5. Peter Pomerantsev: ‘Solving the problem means confronting the psychological grip he has on people’. — Amity
So of the five experts consulted, three of them focus directly on
our complicity and insist that addressing it is crucial to stopping Putin. All of whom address the problem of simply bleating on about how 'bad' Putin is in the stark light of our own wrongdoings.
The rulers of the west applied the same logic to Putin as they applied to the rulers of DRC or Kazakhstan. They wanted to buy these countries’ commodities so they pretended the kleptocrats were legitimate leaders with whom they could do business.

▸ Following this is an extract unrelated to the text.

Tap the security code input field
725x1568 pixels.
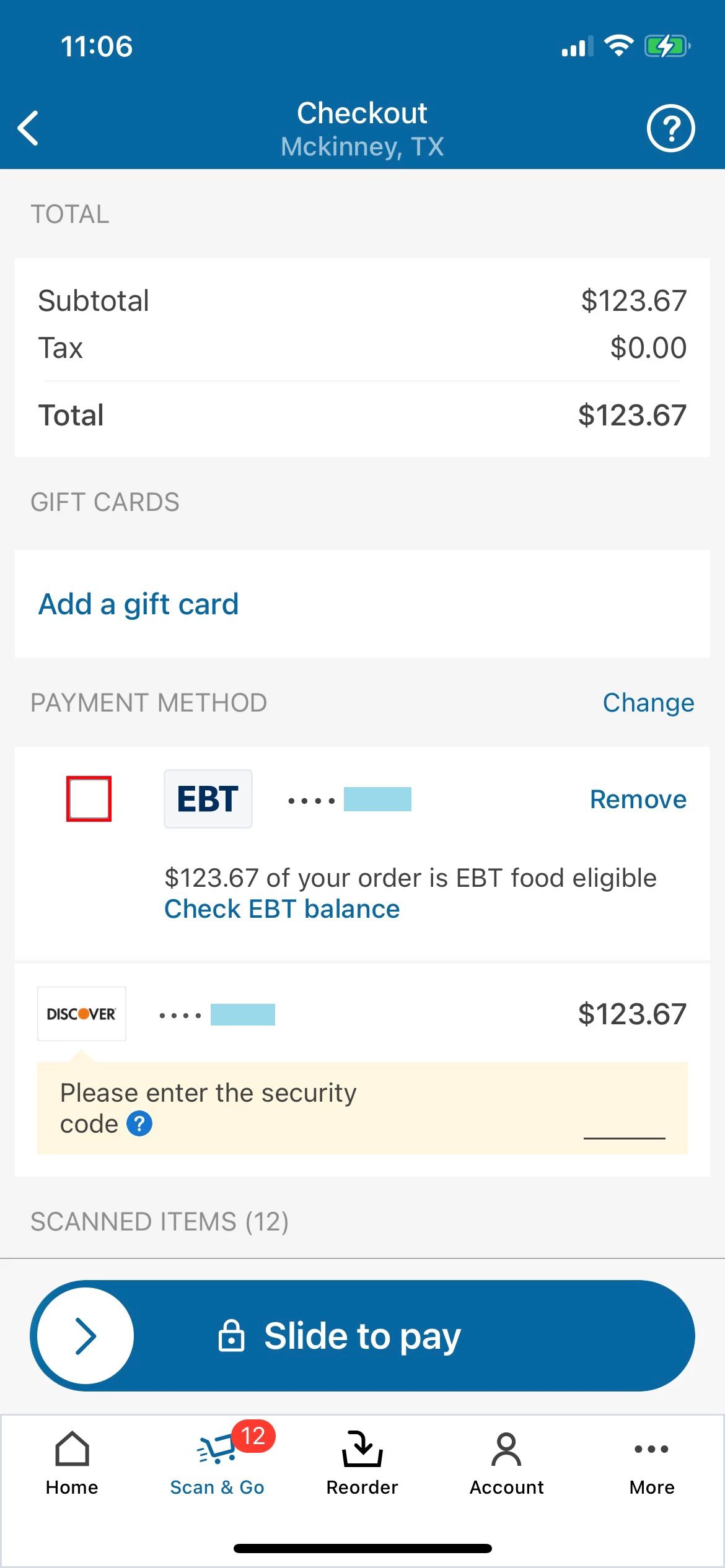(624, 1124)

They kept this up when he murdered exiled dissidents abroad, when he stole South Ossetia in 2008 and Crimea in 2014, all the while developing a tribal imperialist spiel to stir fealty at home. After 22 years of this, Putin evidently believes his own propaganda that he is a statesman
As well as accepting that we have so emboldened him that we may well have to meet him on the battlefield, to confront Putin’s kleptocracy, we must first cease our complicity in it. What do we think happens to the money we pay for Russian gas? How do we imagine western multinationals secure oil-drilling rights dispensed by a regime we know to be corrupt? Who do we think is behind the companies of anonymous ownership, registered in places like Guernsey, Cyprus and the British Virgin Islands, that we continue to allow to participate in our economies? — Tom Burgis
Push for proper peace talks, accompanied by a full ceasefire, and with participation in the talks of observers trusted by both sides. — Catriona Kelly
Putin is not Hitler or Benito Mussolini, he is not even Joseph Stalin, he is a modern problem, and solving a problem like him requires new skills, new sacrifices, and new laws.

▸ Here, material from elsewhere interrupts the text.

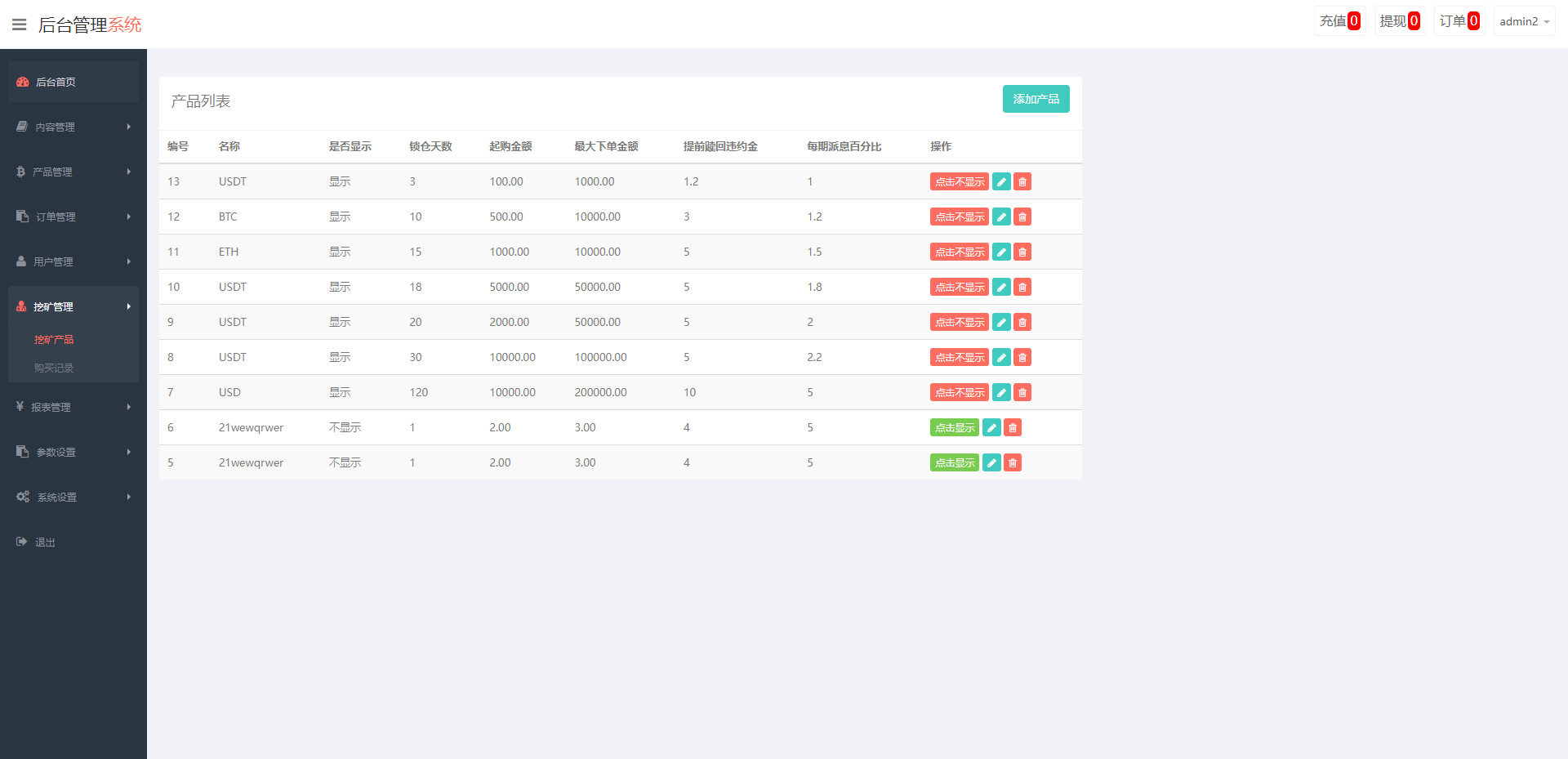The image size is (1568, 759).
Task: Click edit icon for product 9
Action: click(1001, 322)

[The oligarchs] have moved at least half of their wealth out of Russia, and spent it on houses, yachts, football clubs, fine art and more. Their investment managers have been in London, Luxembourg and New York
Being able to bury their wealth deep in our economies has allowed Russia’s rulers to avoid the consequences of their own greed: their children have studied in English schools; their wealth has been invested in western funds; their German-built yachts fly under the flags of British tax havens. — Oliver Bullough
European states and the US need to recognise that there is no going back to the world before February 2022. On issues of strategic stability, cooperation, energy security, and indulgence towards the oligarch money that has corrupted their politics, there has to be a commitment to permanent change.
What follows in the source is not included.